* **Task inputs**:

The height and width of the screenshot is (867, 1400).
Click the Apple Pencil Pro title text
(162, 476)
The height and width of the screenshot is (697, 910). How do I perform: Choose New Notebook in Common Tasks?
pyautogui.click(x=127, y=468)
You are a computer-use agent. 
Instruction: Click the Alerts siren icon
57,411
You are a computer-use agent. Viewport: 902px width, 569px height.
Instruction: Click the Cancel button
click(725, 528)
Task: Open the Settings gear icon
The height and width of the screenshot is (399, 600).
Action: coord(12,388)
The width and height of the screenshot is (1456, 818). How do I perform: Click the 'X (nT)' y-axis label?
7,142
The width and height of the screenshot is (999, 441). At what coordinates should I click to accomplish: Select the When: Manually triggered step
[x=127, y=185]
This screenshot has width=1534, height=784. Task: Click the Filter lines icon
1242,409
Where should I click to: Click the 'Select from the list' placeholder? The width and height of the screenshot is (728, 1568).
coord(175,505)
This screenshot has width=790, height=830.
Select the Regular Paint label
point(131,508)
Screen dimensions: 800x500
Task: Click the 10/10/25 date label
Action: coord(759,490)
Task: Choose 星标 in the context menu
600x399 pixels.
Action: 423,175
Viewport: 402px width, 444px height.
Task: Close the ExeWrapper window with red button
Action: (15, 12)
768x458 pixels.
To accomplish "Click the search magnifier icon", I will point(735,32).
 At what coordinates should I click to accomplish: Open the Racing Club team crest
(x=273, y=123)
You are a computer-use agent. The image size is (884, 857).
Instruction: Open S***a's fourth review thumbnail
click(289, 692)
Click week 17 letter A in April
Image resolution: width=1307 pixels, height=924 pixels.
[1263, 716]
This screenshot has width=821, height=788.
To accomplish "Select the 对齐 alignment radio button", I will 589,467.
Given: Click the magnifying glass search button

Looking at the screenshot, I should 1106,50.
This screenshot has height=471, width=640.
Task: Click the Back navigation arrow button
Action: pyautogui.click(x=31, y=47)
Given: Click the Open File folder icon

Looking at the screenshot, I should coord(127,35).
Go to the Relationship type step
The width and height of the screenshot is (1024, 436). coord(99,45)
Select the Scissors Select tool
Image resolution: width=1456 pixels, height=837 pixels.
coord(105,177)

* **Given task**: Copy out all of the lines above word for word.

* **Answer to the problem**:
The height and width of the screenshot is (867, 1400).
Click the Apple Pencil Pro title text
(162, 476)
The height and width of the screenshot is (697, 910). How do I perform: Choose New Notebook in Common Tasks?
pyautogui.click(x=127, y=468)
You are a computer-use agent. 
Instruction: Click the Alerts siren icon
57,411
You are a computer-use agent. Viewport: 902px width, 569px height.
Instruction: Click the Cancel button
click(725, 528)
Task: Open the Settings gear icon
The height and width of the screenshot is (399, 600).
Action: coord(12,388)
The width and height of the screenshot is (1456, 818). How do I perform: Click the 'X (nT)' y-axis label?
7,142
The width and height of the screenshot is (999, 441). At what coordinates should I click to accomplish: Select the When: Manually triggered step
[x=127, y=185]
This screenshot has width=1534, height=784. Task: Click the Filter lines icon
1242,409
Where should I click to: Click the 'Select from the list' placeholder? The width and height of the screenshot is (728, 1568).
coord(175,505)
This screenshot has width=790, height=830.
Select the Regular Paint label
point(131,508)
Screen dimensions: 800x500
Task: Click the 10/10/25 date label
Action: coord(759,490)
Task: Choose 星标 in the context menu
600x399 pixels.
Action: 423,175
Viewport: 402px width, 444px height.
Task: Close the ExeWrapper window with red button
Action: (15, 12)
768x458 pixels.
To accomplish "Click the search magnifier icon", I will point(735,32).
 At what coordinates should I click to accomplish: Open the Racing Club team crest
(x=273, y=123)
You are a computer-use agent. The image size is (884, 857).
Instruction: Open S***a's fourth review thumbnail
click(289, 692)
Click week 17 letter A in April
Image resolution: width=1307 pixels, height=924 pixels.
[1263, 716]
This screenshot has width=821, height=788.
To accomplish "Select the 对齐 alignment radio button", I will 589,467.
Given: Click the magnifying glass search button

Looking at the screenshot, I should 1106,50.
This screenshot has height=471, width=640.
Task: Click the Back navigation arrow button
Action: pyautogui.click(x=31, y=47)
Given: Click the Open File folder icon

Looking at the screenshot, I should coord(127,35).
Go to the Relationship type step
The width and height of the screenshot is (1024, 436). coord(99,45)
Select the Scissors Select tool
Image resolution: width=1456 pixels, height=837 pixels.
coord(105,177)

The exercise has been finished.